A postnatal network of co-hepato/pancreatic stem/progenitors in the biliary trees of pigs versus humans

Abstract A network of co-hepato/pancreatic stem/progenitors exists postnatally in the intrahepatic, extrahepatic and intrapancreatic biliary trees of pigs and humans and found to support hepatic and pancreatic regeneration throughout life. The stem/progenitors have genetic signatures in liver/pancreas-related RNA-seq data based on Correlation, hierarchical clustering, KEGG and Short Time-series Expression Miner (STEM) analyses.
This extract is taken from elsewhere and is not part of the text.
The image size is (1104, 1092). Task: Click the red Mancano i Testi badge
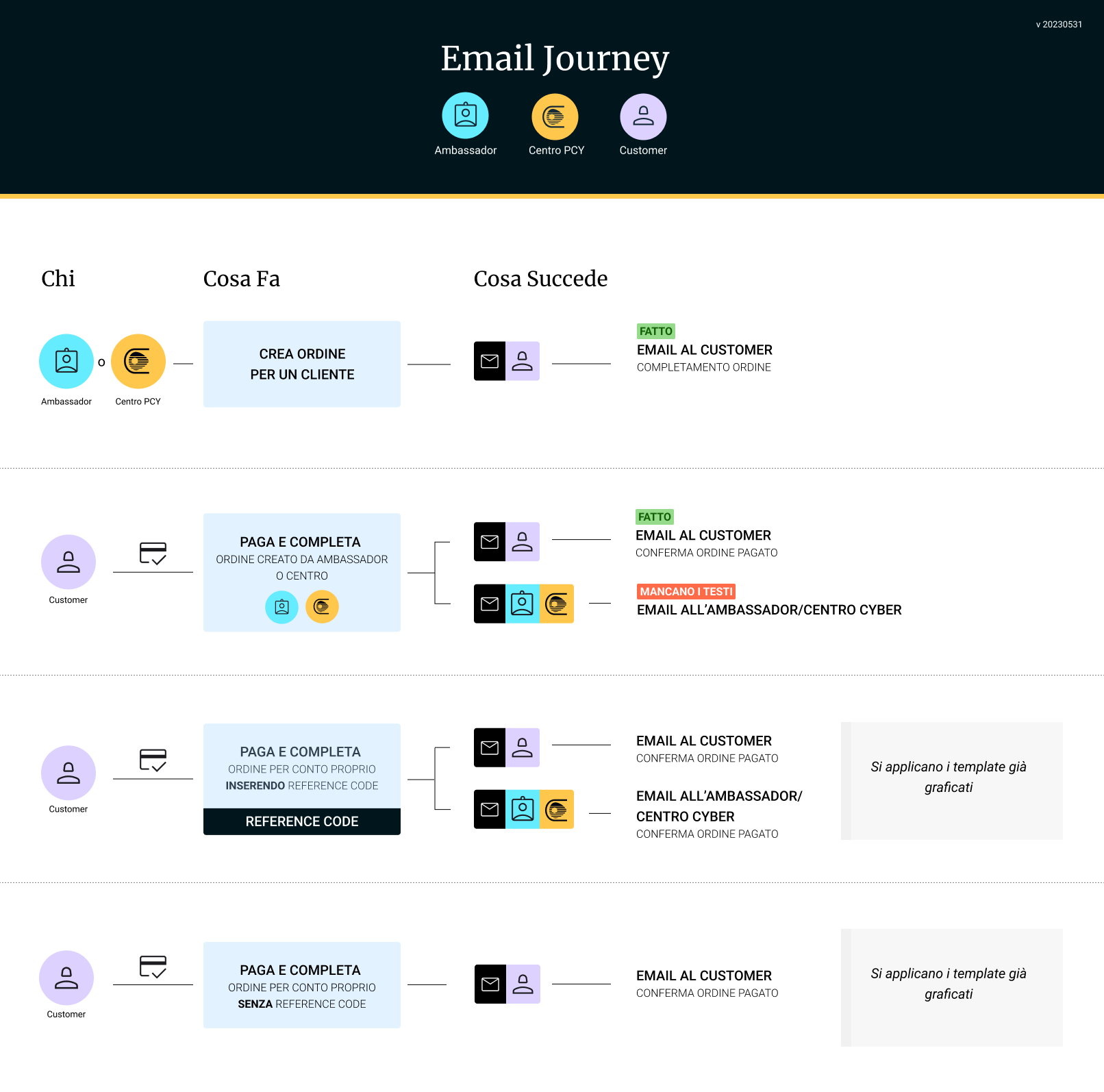click(x=686, y=591)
Representative phenotypic traits are expression of pluripotency genes (SOX2, OCT4, KLF4), endodermal transcription factors (SOX9, SOX17, PDX1, NGN3), other stem cell traits (NCAM, EpCAM, BMI-1, CD44), and proliferation biomarkers (Ki67). Stem/progenitor niches in vivo are in peribiliary glands (PBGs) throughout the intrahepatic and extrahepatic biliary tree, in duodenal submucosal glands (Brunner’s Glands), and in pancreatic duct glands (PDGs). The highest numbers of niches in humans are in PBGs in the hepato/pancreatic common duct, a duct missing in pigs; by contrast, the highest numbers in pigs are in Brunner’s Glands and in a subset of PDGS, those nearest to the duodenum. Elsewhere in PDGs in the porcine pancreas, and in all PDGs in the human pancreas, are found only committed unipotent and bipotent progenitors. Multipotentiality of the stem/progenitors was indicated by their ability to yield hepatic versus pancreatic fates under distinct ex vivo conditions or in vivo when organoids of them were transplanted onto liver versus pancreas using patch grafting strategies. The findings establish pigs as logical hosts for translational/preclinical studies assessing grafts of organoids of the biliary tree’s co-hepato/pancreatic stem cells as cell therapies for diseases and dysfunctions in liver and pancreas both for humans and for veterinary animals.